### [PARTS OF THE EXERCISE]
• 1. According to the breed standard text, in what year and country was the Ridgeback breed standard first formulated?
• 2. In the breed standard text, rewrite the passage that begins with "Each pure bred" and ends with "to ridge characteristics.", changing "breeder" to "kennel owner".

### [PROVIDED TEXT]
# # # # # # #

Size(W,H): 0, 0

Various Breed Standards

The Breed Standard

Each pure bred dog has a breed standard. This specifies the attributes of the breed- how it should look, the balance of the dog, size, weight, colouring etc. Like all pure breeds the Ridgeback has a breed standard which should guide the breeder. The Ridge is regarded as the "escutcheon", or "characteristic feature" of the breed. This is also the feature which makes the Ridgeback such a challenge to breed. In many litters a proportion of the litter must be regarded as unsuitable for further breeding due to ridge characteristics.

The breed standard was first formulated in 1925 in Zimbabwe in an effort to standardize the breed. The original standard was based on the Dalmatian standard, and this is still reflected by the FCI classification of the Ridgeback as a "related" breed to scenthounds, under the same heading as Dalmatians. The Australian breed standard is reproduced below. This is the "FCI" (Fédération Cynologique Internationale) standard. The standard was supplied by the Kennel Union of Southern Africa and the Zimbabwe Kennel Club- the latter being the "Parent club". This aligns the description of the Ridgeback as bred in Australia with European and African Ridgebacks 

For comparison, this means a dog with a maximum height about that of a Doberman. Also, the Ridgeback is one of the few breeds in the Australian "Hound group" for which a desirable weight is provided. While it may look impressive, don't be tempted by the biggest Ridgeback available, as many are over the desirable height, and many more are over the weight recommended.

# # # # # # #

### [MATERIAL]
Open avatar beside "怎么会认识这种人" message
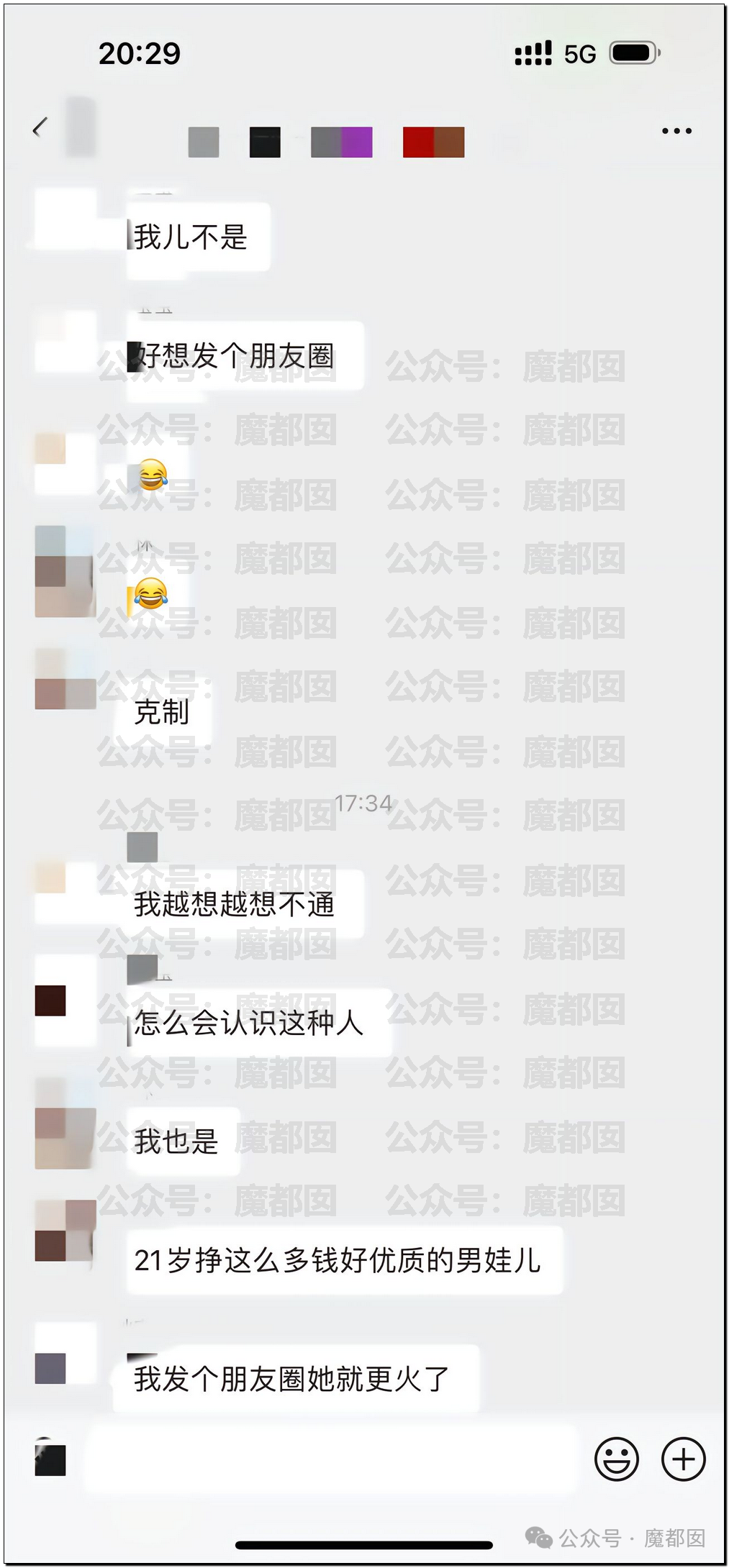Viewport: 729px width, 1568px height. tap(65, 1000)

# # # # # # #

### [RESULTS]
• 1. 1925, in Zimbabwe.

• 2.
Each pure bred dog has a breed standard. This specifies the attributes of the breed- how it should look, the balance of the dog, size, weight, colouring etc. Like all pure breeds the Ridgeback has a breed standard which should guide the kennel owner. The Ridge is regarded as the "escutcheon", or "characteristic feature" of the breed. This is also the feature which makes the Ridgeback such a challenge to breed. In many litters a proportion of the litter must be regarded as unsuitable for further breeding due to ridge characteristics.